Botchorichvili Elena

Opera

Autore: 
Botchorichvili Elena

Elena Botchorichvili è una scrittrice georgiana, nata probabilmente nella prima metà degli anni Settanta, trasferita in Québec già nel 1992. Ha esordito giovanissima, in patria, come giornalista sportiva: l'insolita scelta è stata dovuta alle censure politiche del regime socialista sovietico allora imperante; la Botchorichvili ragazzina preferì aggirare l'ostacolo, con intelligenza e creatività.
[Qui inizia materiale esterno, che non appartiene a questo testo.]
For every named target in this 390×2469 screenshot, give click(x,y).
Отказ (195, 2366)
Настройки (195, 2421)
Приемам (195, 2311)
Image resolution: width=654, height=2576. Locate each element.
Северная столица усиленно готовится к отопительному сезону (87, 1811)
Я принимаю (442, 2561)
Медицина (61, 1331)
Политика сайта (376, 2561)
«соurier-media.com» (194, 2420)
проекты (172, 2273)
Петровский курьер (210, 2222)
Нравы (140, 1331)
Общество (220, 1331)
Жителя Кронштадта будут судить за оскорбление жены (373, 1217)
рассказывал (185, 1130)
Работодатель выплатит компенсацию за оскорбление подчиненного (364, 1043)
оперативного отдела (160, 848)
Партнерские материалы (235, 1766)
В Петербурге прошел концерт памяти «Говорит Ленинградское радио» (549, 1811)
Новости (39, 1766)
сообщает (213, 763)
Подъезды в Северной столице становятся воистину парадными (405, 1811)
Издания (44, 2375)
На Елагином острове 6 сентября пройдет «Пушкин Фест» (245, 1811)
Partita per il Canada, ha esordito pubblicando il romanzo “The Butterfly Drawer” nel 1999. Scrive in russo e viene tradotta in francese e in inglese, nella terra adottiva. Scrive in russo ma non viene (ancora) pubblicata né in Georgia né in Russia; inizia a essere popolare, oltreoceano, come pioniera d'un nuovo genere, il “romanzo stenografico”, composto da un periodare singultico, scabro ed essenziale.
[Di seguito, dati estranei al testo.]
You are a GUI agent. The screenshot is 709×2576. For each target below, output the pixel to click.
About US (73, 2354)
Assaggiamolo, nella traduzione di Emanuela Bonacorsi:

Allora la primavera arrivava dopo l'inverno secondo il calendario. D'inverno talvolta cadeva la neve. Le vecchie si mettevano le galosce. Nere e splendenti come macchine governative. Tutti erano diventati poeti. Si sigillavano in soffitta e scrivevano poemi d'amore. Ma la neve si scioglieva più in fretta di quanto le rime si accoppiassero. Io lo so, anch'io scrivevo poemi d'amore” (p. 16).
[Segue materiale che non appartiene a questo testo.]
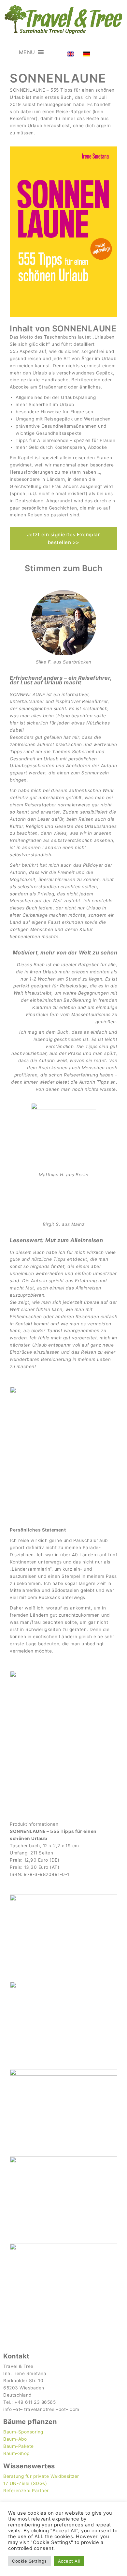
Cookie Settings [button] (29, 2561)
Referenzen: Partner (26, 2490)
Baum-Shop (16, 2453)
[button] (27, 52)
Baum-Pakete (18, 2446)
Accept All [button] (69, 2561)
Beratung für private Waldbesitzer (41, 2476)
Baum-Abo (15, 2439)
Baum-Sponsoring (23, 2431)
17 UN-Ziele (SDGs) (25, 2483)
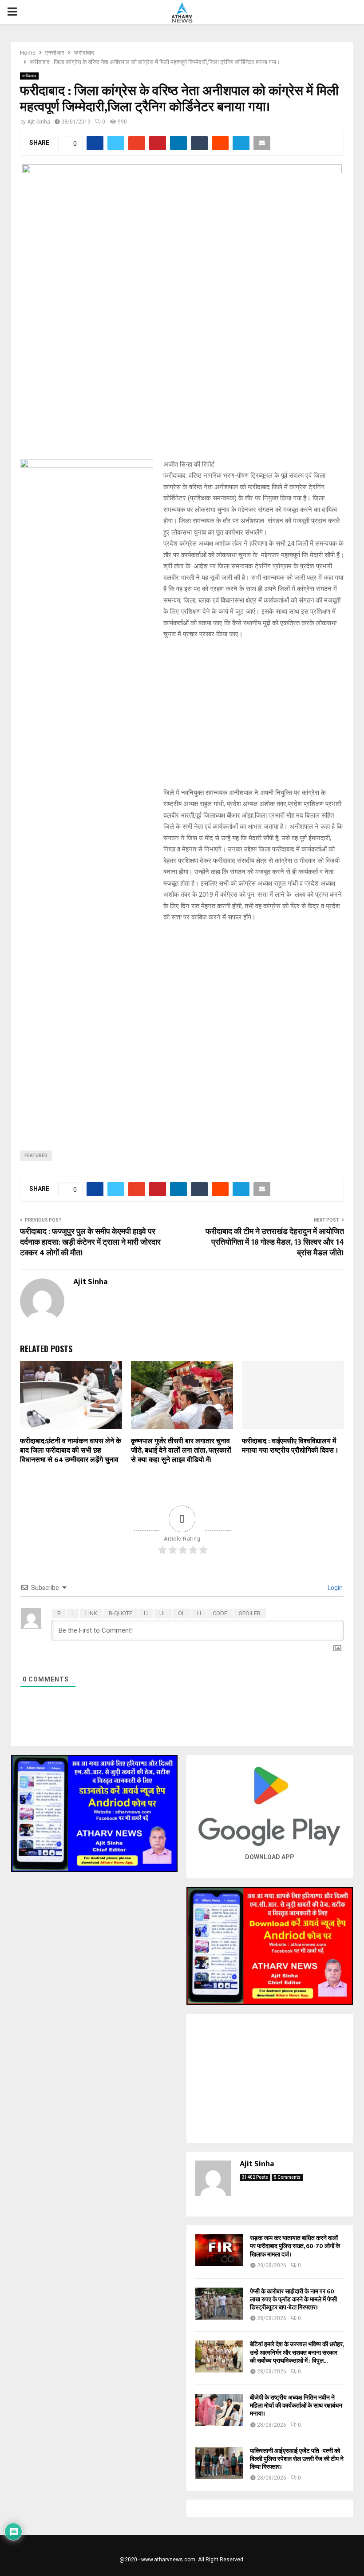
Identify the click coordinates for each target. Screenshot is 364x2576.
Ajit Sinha (38, 122)
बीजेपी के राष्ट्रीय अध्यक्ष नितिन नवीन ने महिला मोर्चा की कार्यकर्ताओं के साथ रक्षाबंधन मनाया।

Si tratta di osservazioni semplici ed elementari, descrizioni minime, secche: Hemingway e Carver molto ben interiorizzati e rinnovati, adattandoli alla propria terra e alla propria lingua d'origine. L'impatto è quello, commovente e partecipante, della lettura dei primi pensieri d'un bambino: è lirico, quando involontariamente, quando artificialmente, quando artisticamente. Ma è lirico.

Opera” è ambientato a Tbilisi, Georgia. Una terra e un popolo tristemente abituati ai terremoti e alle guerre, racconta l'autrice. Ci accompagna il prefatore Scarlini: “La Georgia, terra che vanta tradizioni antichissime (...) ha resistito per molti aspetti alla sovietizzazione, mantenendo molte proprie modalità di espressione e restando fedele a una cultura che ha il proprio bardo in Shota Rustaveli, poeta (...)”. Poeta e tradizione tutte da scoprire.

Questo libro è “Una favola nera (...) sul potere salvifico della fantasia, che deve confrontarsi con lo scenario di una terra desolata, secondo l'intuizione espressa dal filosofo eretico georgiano Merab K. Mamardasvili, inviso al regime di Mosca, di cui sono uscite in italiano le Variazioni Kantiane. Poco prima della morte, nel 1991, dichiarò: 'I giovani d'oggi, in questo Paese, quando si risvegliano si trovano di fronte a una foresta di cadaveri' ” (p. 7).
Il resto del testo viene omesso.